| Text shown |
%%

Simulation frequency (configurable). Most Entities do not need to be simulated at 60+ frames per second.
Levels of detail (configurable). Entities need to consume less and less bandwidth the farther away they move from the observer.
Area of interest. Only replicate what we can see.
A Simulator build is a built Unity Player for the Linux 64-bit platform that you can upload to coherence straight from the Unity Editor.
Open Coherence Hub and select the Simulators tab.
From here you can build and upload Simulators.
Click the little info icon in the top right corner to learn more about Simulators and how to build them properly.
You can change your Simulator build options by editing the SimulatorBuildOptions object, or in the coherence Hub Simulators tab.
There are several settings you might want to change.
Specify the scenes you want to get in the build via the Scenes To Build field.
For a local build, you can choose to enable/disable the Headless Mode by ticking the checkbox. For a cloud build, Headless Mode is always enabled by default.

%%

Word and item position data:
%%

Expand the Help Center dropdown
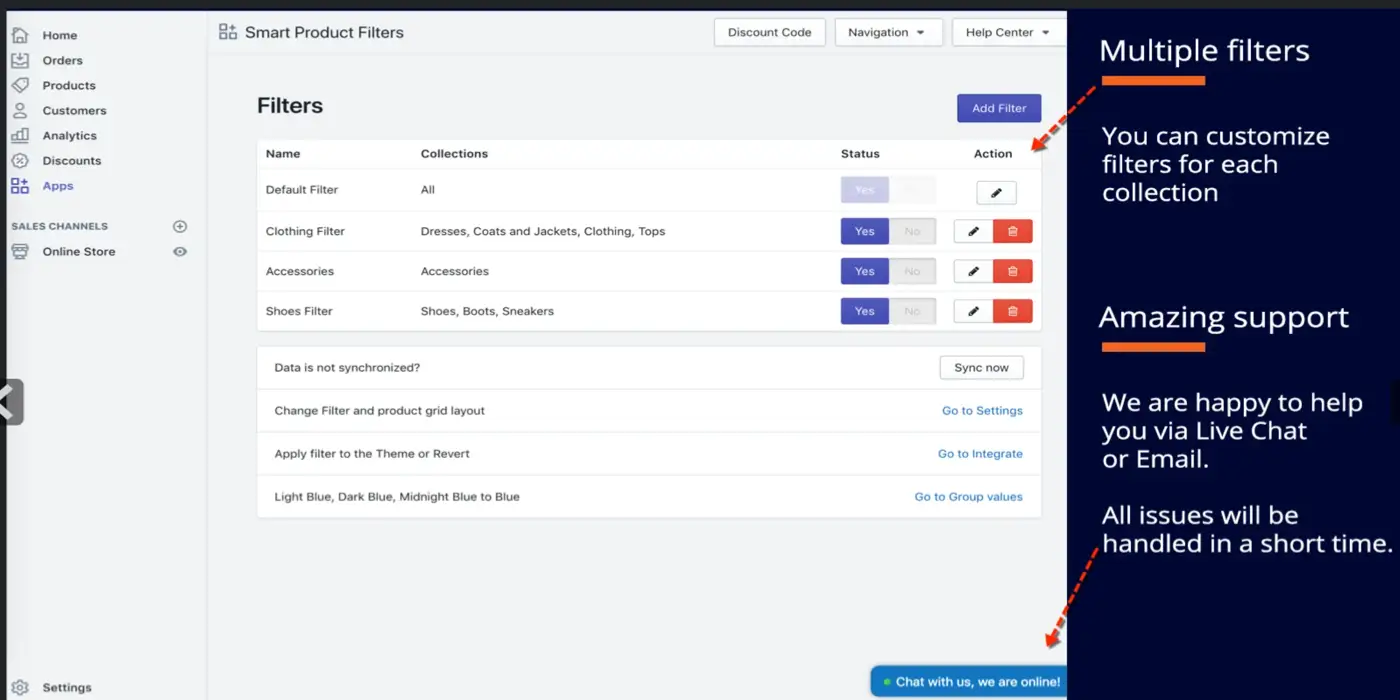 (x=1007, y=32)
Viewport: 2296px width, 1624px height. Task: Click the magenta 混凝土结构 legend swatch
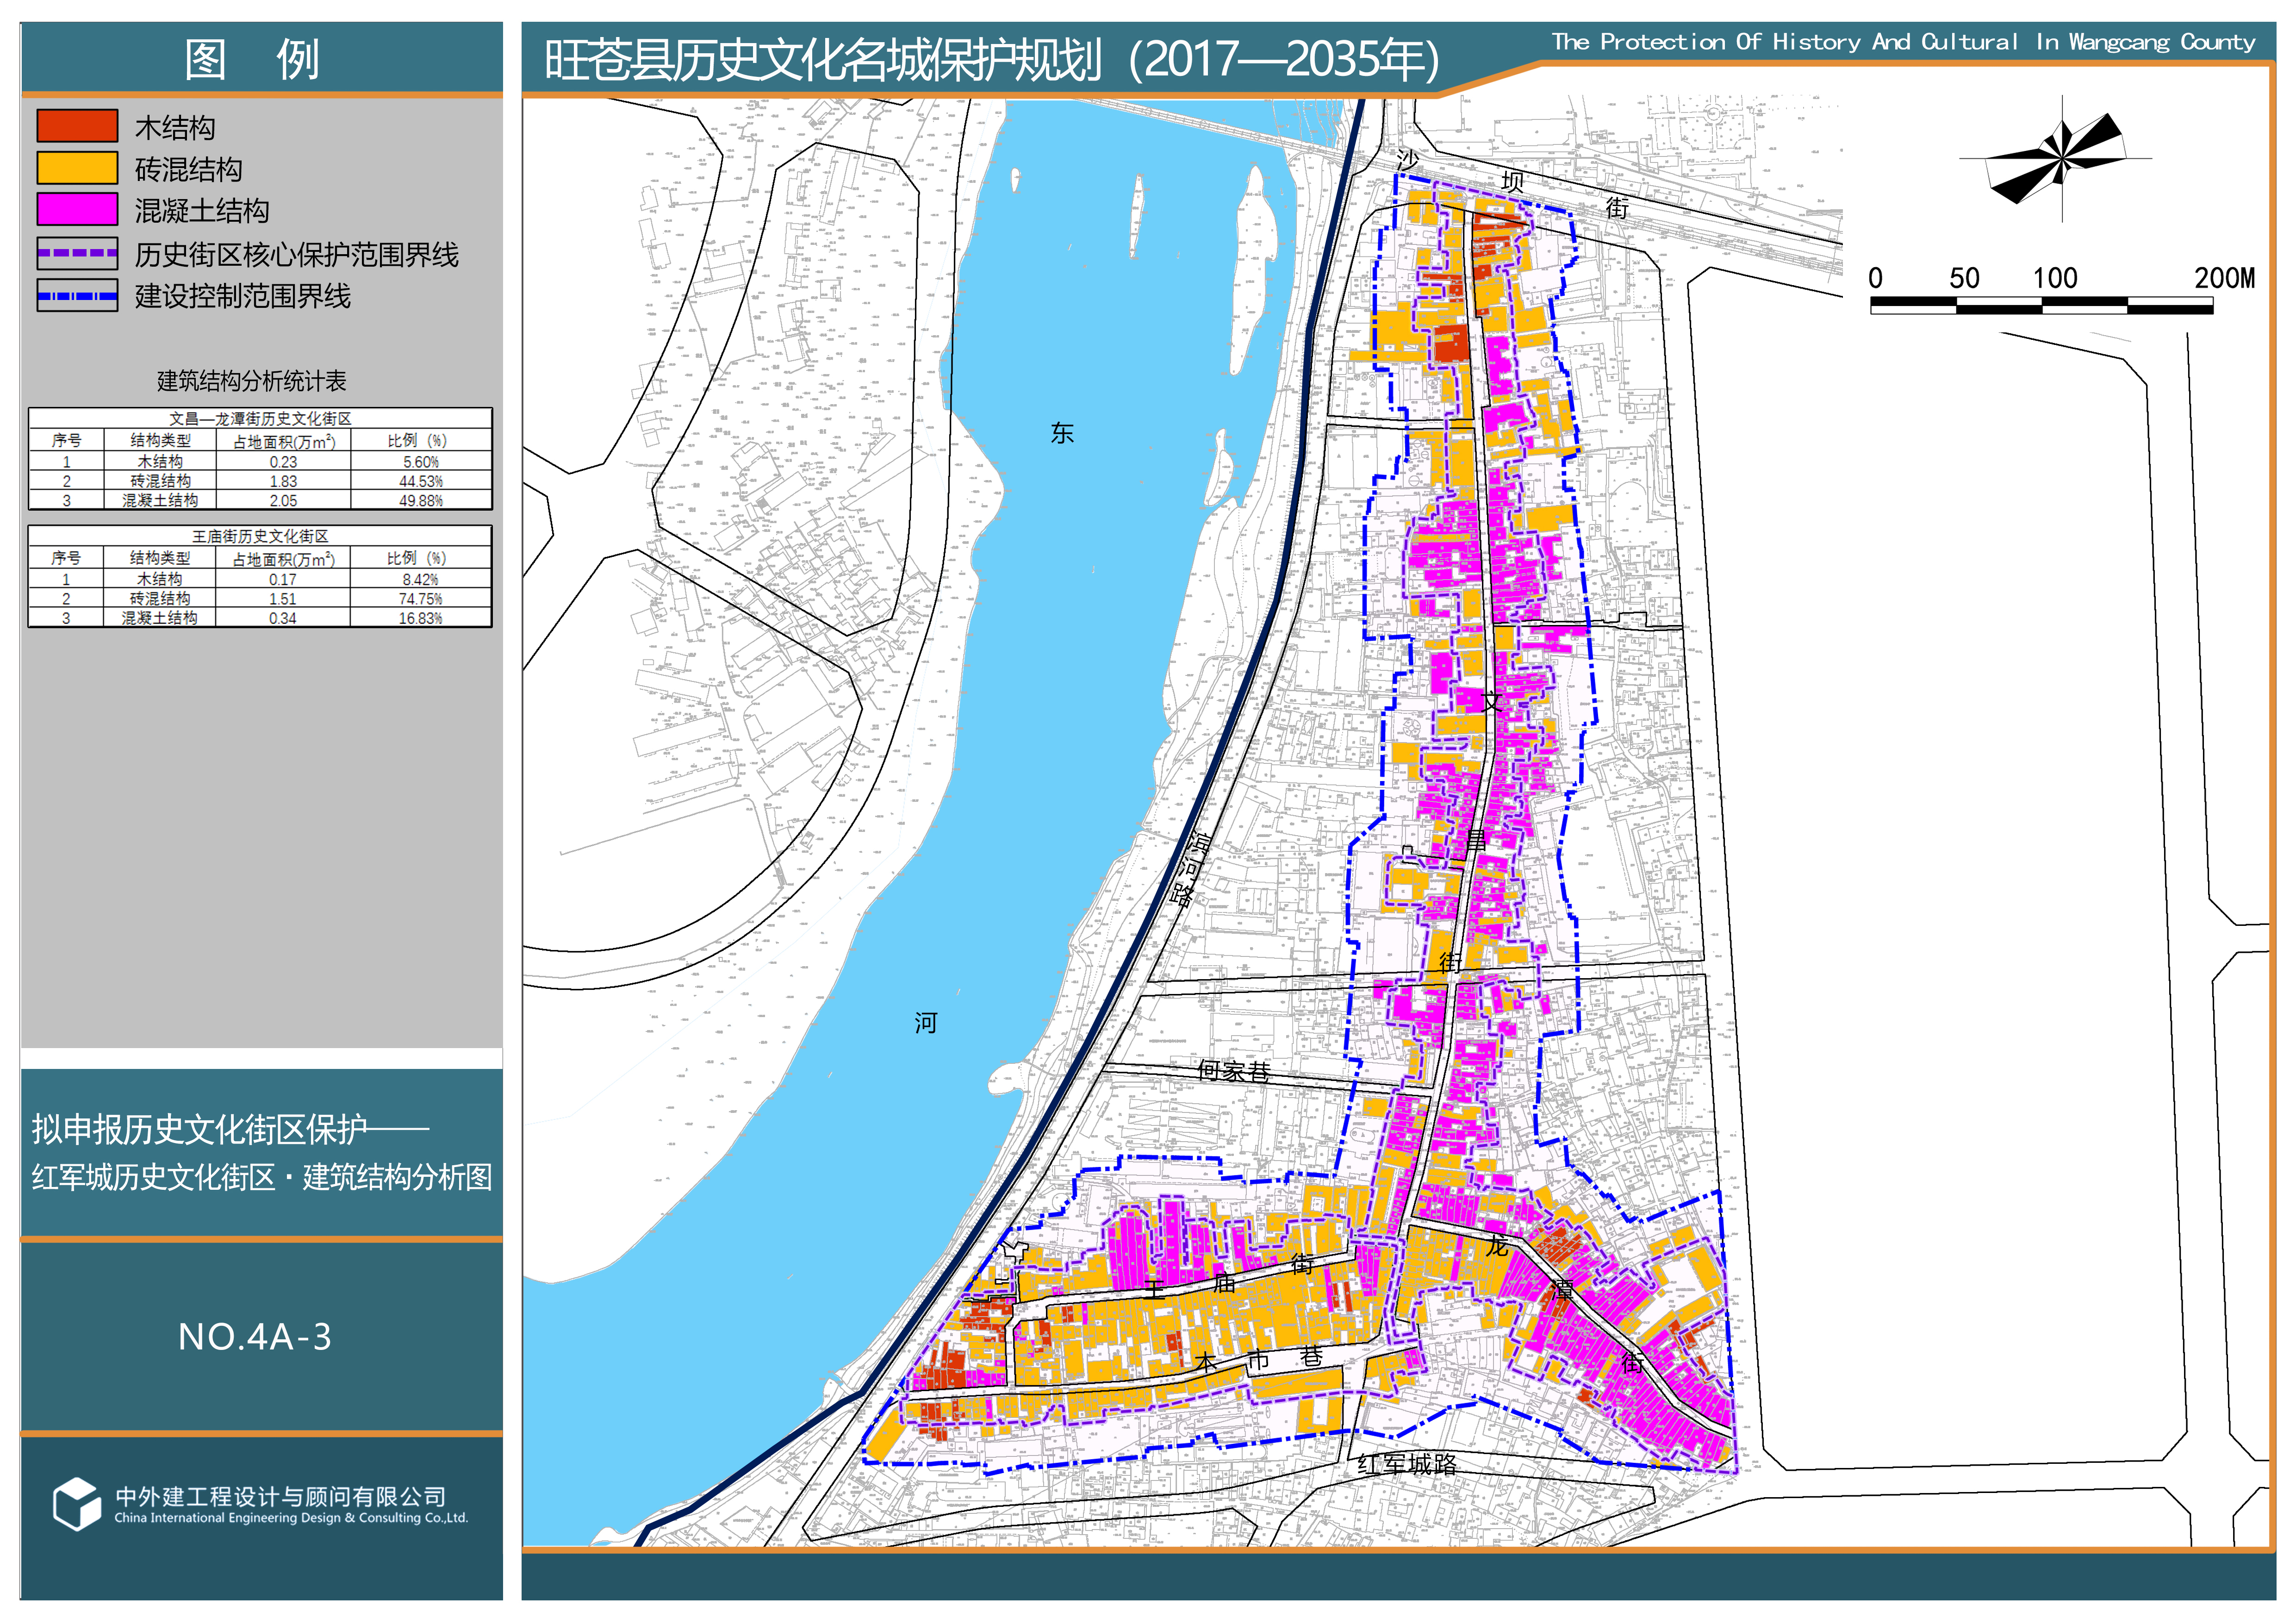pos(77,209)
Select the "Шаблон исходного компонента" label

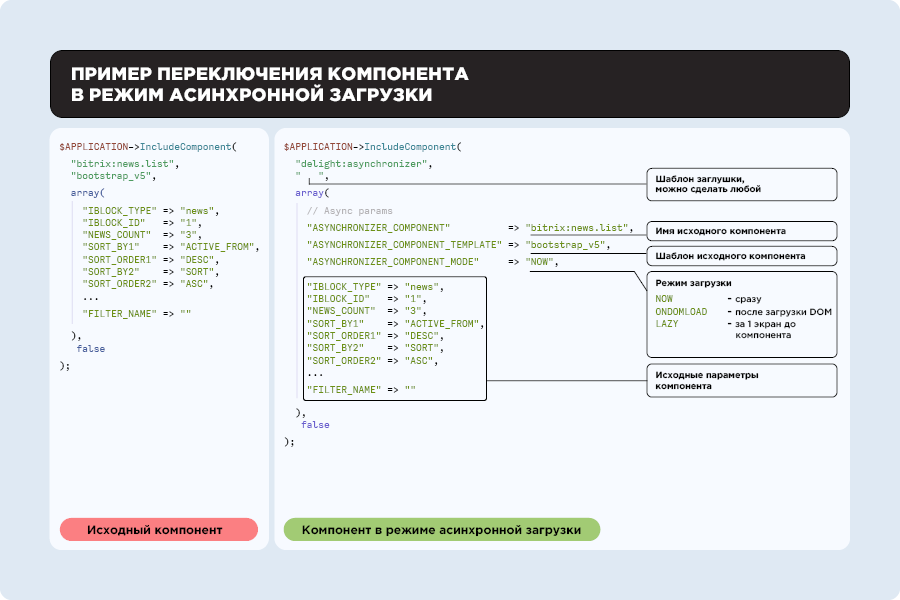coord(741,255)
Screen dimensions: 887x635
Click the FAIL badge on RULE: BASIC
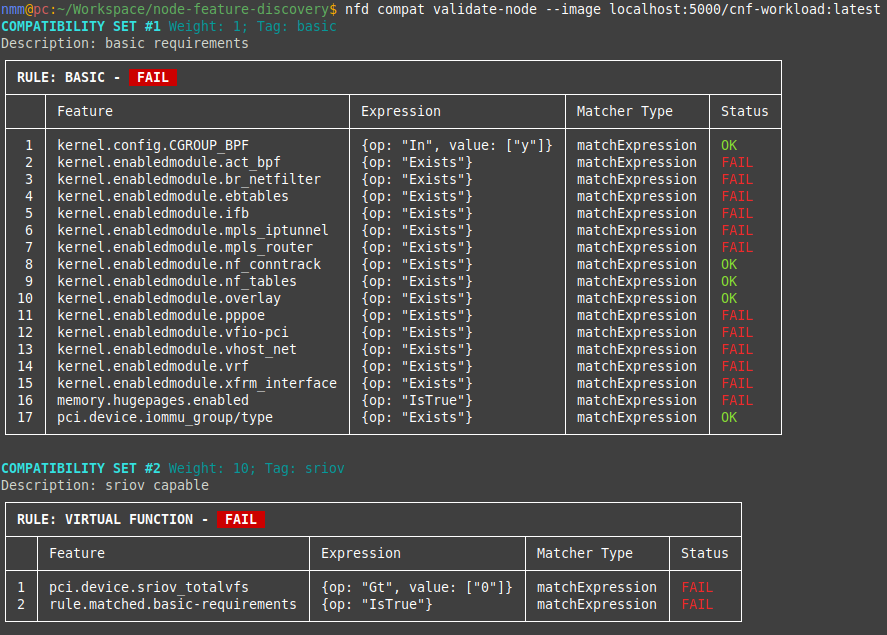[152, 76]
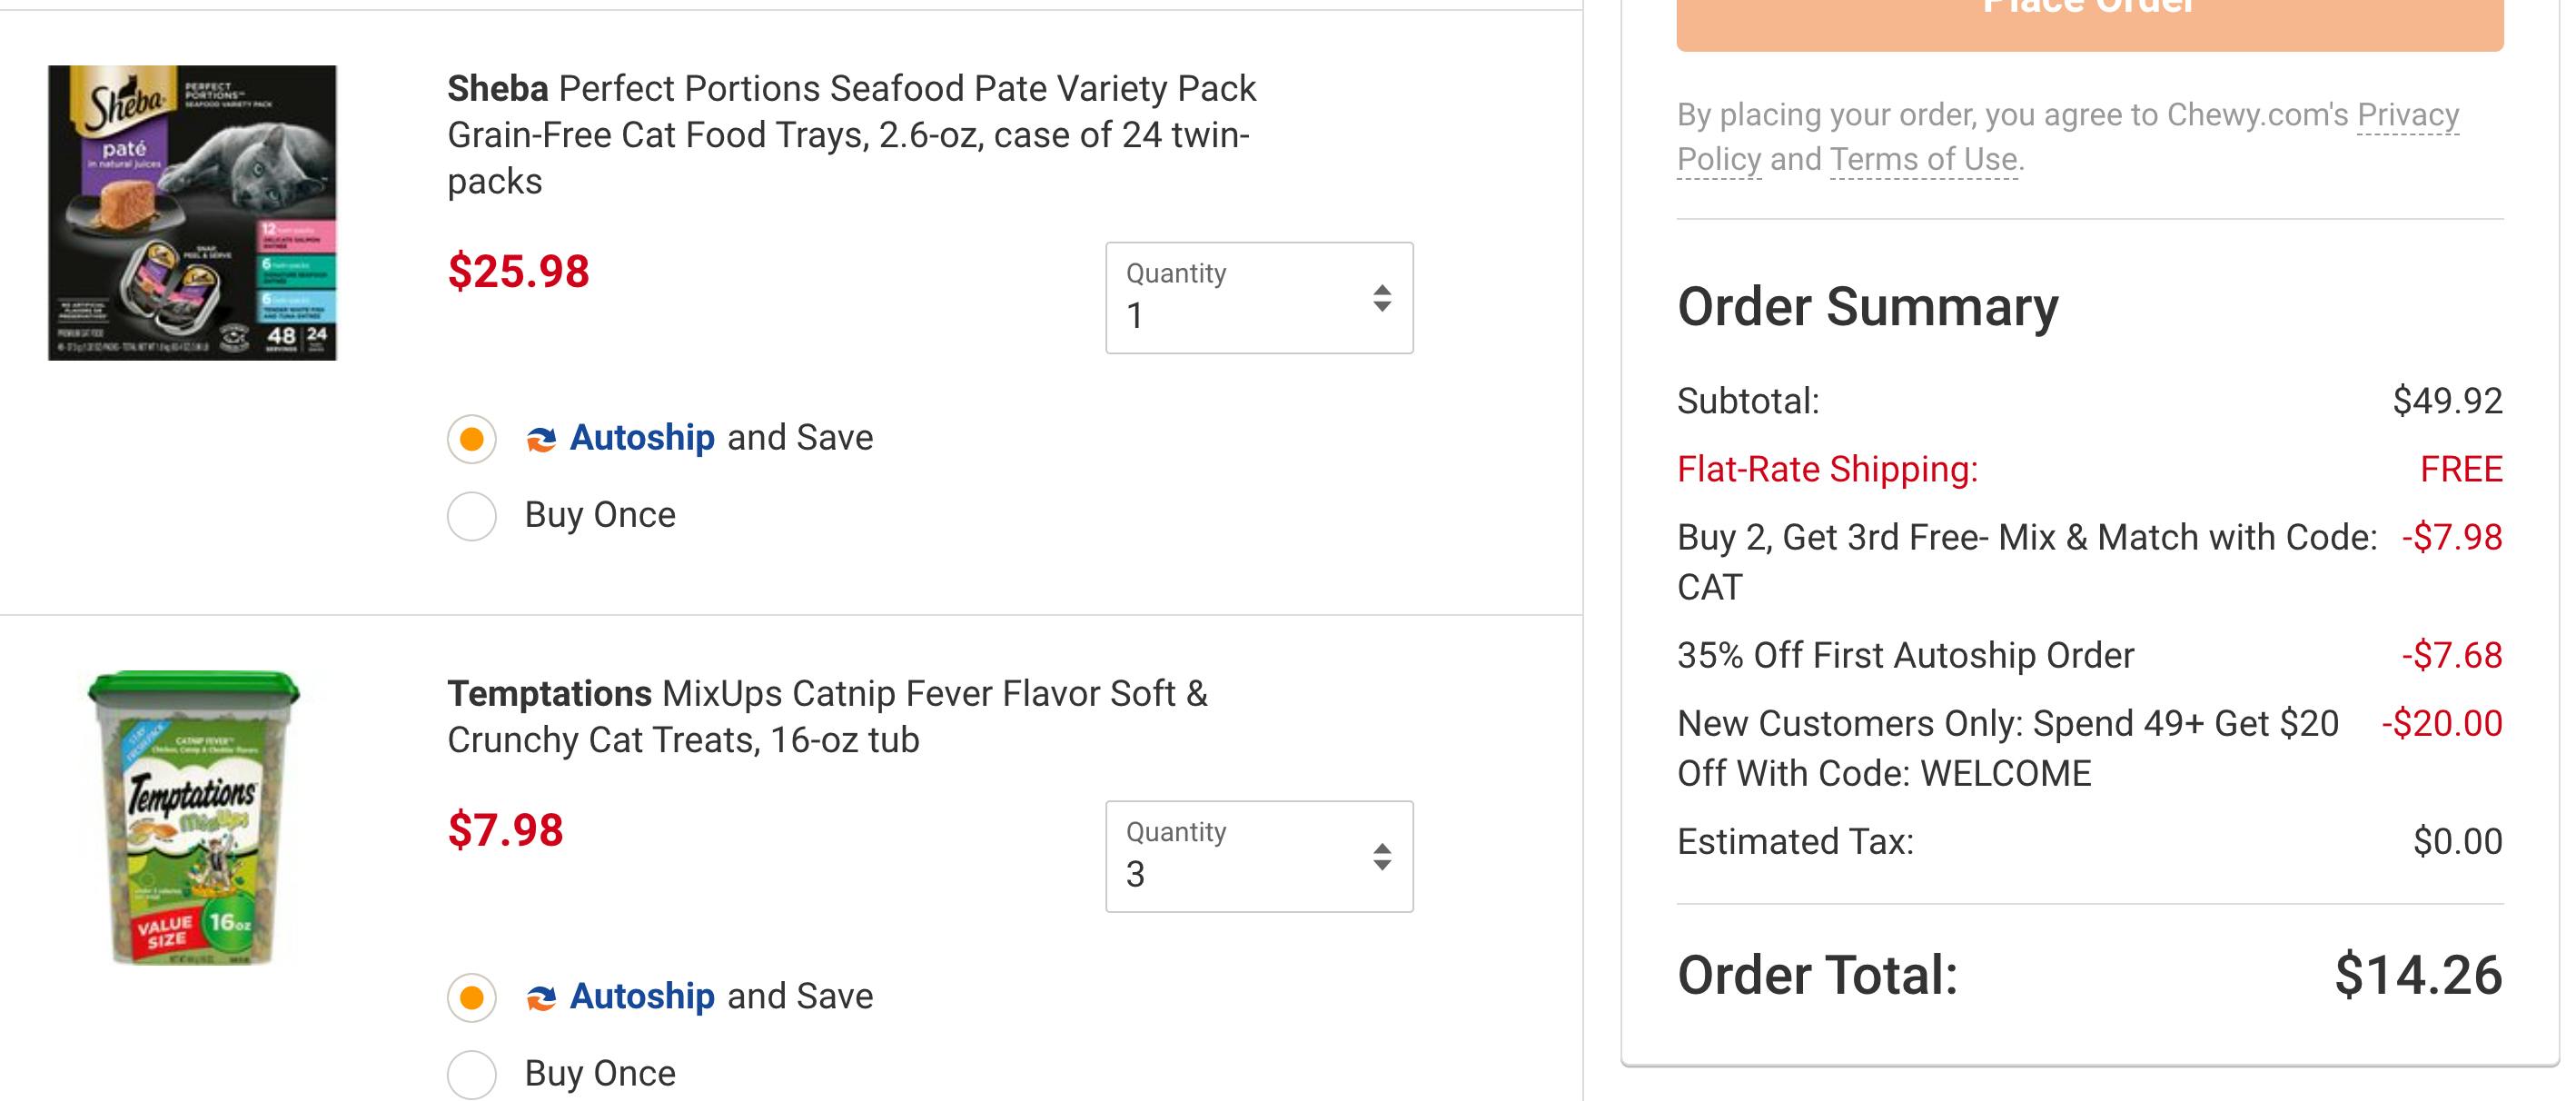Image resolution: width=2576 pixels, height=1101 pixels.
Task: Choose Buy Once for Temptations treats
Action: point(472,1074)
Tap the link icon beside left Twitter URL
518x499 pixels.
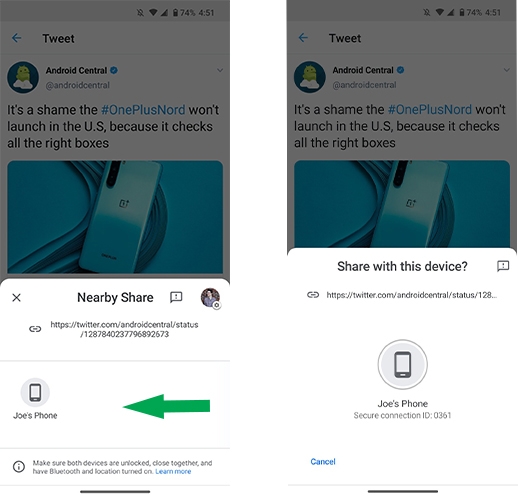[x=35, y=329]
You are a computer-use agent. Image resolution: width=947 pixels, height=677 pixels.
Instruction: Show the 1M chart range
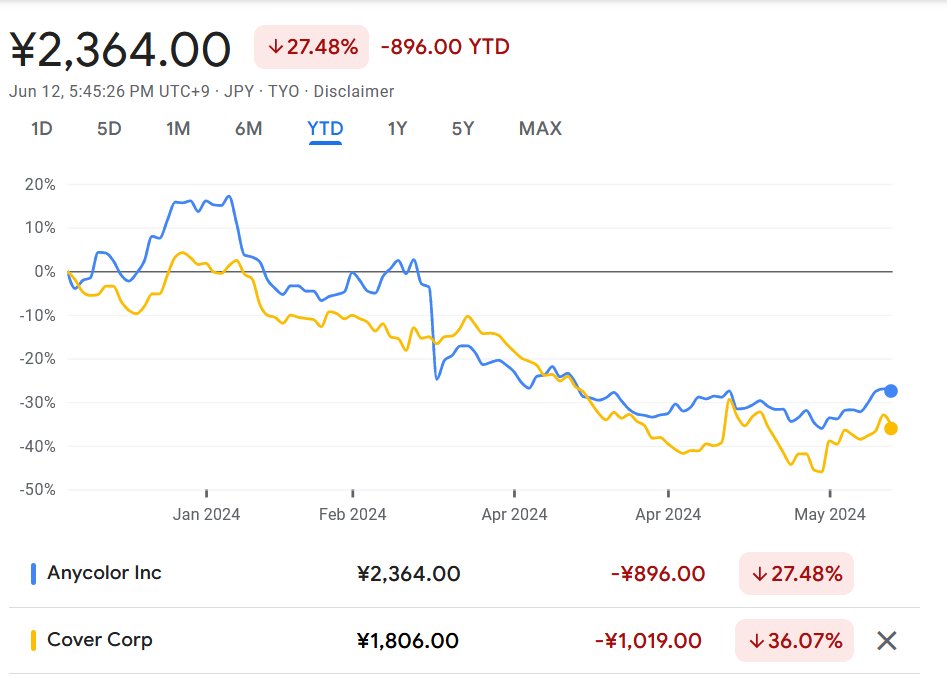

%%

| The tasks |
[1] Answer these questions using the text on Simulator builds:
(a) For which platform is a Simulator build a built Unity Player?
(b) Which field is used to specify the scenes that go into the build?
(c) What is the state of Headless Mode for a cloud build?
[2] Print the portion of the text on Simulator builds that opens with the words containing "Area of interest." and closes with "build them properly.".
[3] Carry on the text on Simulator builds from the point where it stops.

| In response |
[1]
(a) Linux 64-bit
(b) The Scenes To Build field
(c) It is always enabled by default.

[2]
Area of interest. Only replicate what we can see.
A Simulator build is a built Unity Player for the Linux 64-bit platform that you can upload to coherence straight from the Unity Editor.
Open Coherence Hub and select the Simulators tab.
From here you can build and upload Simulators.
Click the little info icon in the top right corner to learn more about Simulators and how to build them properly.

[3]
For more information about the options listed under Build Size Optimizations, see this section below.
Make sure you have completed the steps required in Create an account.
Make sure you meet the requirements:
You have to have Linux modules (Linux Build Support (IL2CPP)
, Linux Build Support (Mono)
, and Linux Dedicated Server Build Support
) installed in Unity Editor. See Unity - Manual: Adding modules to the Unity Editor.
You have to be logged into the coherence Developer Portal, through the Unity Editor. See Login through Unity for more information.
Press the coherence Hub > Simulators > Build And Upload Headless Linux Client button.
When the build is finished, it will be uploaded to your currently selected organization and project in the Developer Portal.
You'll see in the developer dashboard when your Simulator is ready to be associated with a Room or World.
Target frame rate on Simulator builds is forced at 30.
This feature is experimental, please make sure you make a backup of your project beforehand.
You can set the values for the Build Size Optimizations in the drop-down list of the build configuration inspector. It looks like this:
Select the desired optimizations depending on your needs.
Once your Simulator is built and uploaded, you'll be prompted with the option to revert the settings to the ones you had applied before building. This is to avoid these settings from affecting other builds you make.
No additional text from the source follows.